Eu continuei gritando, encarando a gigante figura em um manto escarlate flutuando logo abaixo do teto do primeiro andar.
— Isso aqui já deixou de ser um jogo!
Então, novamente, como se estivesse me escutando, Akihiko Kayaba começou a fazer um anúncio em voz baixa, num tom monótono.
— Mas eu gostaria de pedir a compreensão de todos. Sword Art Online já não é mais um simples jogo. Podemos dizer que é uma segunda realidade… A partir de agora, nenhum método para reviver o seu personagem vai funcionar. No momento em que o seu HP chegar em zero, seu avatar será eliminado permanentemente, e, ao mesmo tempo…
Eu conseguia prever claramente o que ele diria em seguida.
— …terá o cérebro destruído pela Nerve Gear.
De repente, senti uma vontade incontrolável de dar risada vinda do fundo do meu âmago, mas pude contê-la.
Uma longa linha horizontal estava brilhando em azul no canto superior esquerdo do meu campo de visão. Quando ajustei melhor o foco, os números 342/342 podiam ser vistos em cima dessa barra.
Hit points. O que me restava de vida.
No momento em que o valor chegasse a zero, eu morreria de verdade — segundo Kayaba, meu cérebro seria frito por micro-ondas eletromagnéticas.

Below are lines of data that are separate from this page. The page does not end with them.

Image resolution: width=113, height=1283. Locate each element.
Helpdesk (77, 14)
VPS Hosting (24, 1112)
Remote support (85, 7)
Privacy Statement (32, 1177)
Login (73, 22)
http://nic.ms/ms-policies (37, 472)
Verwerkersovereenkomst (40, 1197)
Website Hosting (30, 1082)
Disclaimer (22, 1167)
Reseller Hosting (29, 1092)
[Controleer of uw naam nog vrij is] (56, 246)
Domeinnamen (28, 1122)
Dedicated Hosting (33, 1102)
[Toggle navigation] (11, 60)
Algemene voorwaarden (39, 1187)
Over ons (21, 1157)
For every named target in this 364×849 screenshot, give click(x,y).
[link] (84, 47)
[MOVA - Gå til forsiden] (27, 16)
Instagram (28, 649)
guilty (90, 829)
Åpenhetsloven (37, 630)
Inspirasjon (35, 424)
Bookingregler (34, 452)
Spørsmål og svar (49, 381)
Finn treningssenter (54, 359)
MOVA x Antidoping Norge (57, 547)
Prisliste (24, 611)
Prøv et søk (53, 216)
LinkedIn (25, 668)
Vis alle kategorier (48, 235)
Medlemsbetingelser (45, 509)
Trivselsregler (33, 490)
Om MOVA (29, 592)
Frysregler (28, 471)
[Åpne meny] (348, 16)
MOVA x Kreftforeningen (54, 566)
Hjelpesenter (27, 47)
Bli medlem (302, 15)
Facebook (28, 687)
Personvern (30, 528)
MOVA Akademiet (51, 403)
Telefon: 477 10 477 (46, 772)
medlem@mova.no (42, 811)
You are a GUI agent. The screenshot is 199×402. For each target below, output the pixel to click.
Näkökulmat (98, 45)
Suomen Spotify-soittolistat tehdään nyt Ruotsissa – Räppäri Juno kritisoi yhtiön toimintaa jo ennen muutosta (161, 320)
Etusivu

Aquilo com certeza era um jogo. Uma brincadeira que podia custar sua vida. Ou seja, um jogo da morte.
Eu devia ter morrido umas cem vezes durante os dois meses do beta de SAO. Revivia com um sorriso constrangido no palácio ao norte da praça principal, o Palácio do Ferro Negro, e então voltava correndo para a área de caça de novo.
RPG é isso. É um tipo de jogo em que você morre várias e várias vezes, aprende com os erros e sobe de nível. Mas não dava mais pra fazer isso? Você morria uma vez e perdia a própria vida? E, além disso, não tinha nem como parar de jogar?
— Ridículo — grunhi baixinho.
Quem iria se arriscar com aquelas condições? Mas é claro que todos iam se abrigar nas cidades, onde era seguro.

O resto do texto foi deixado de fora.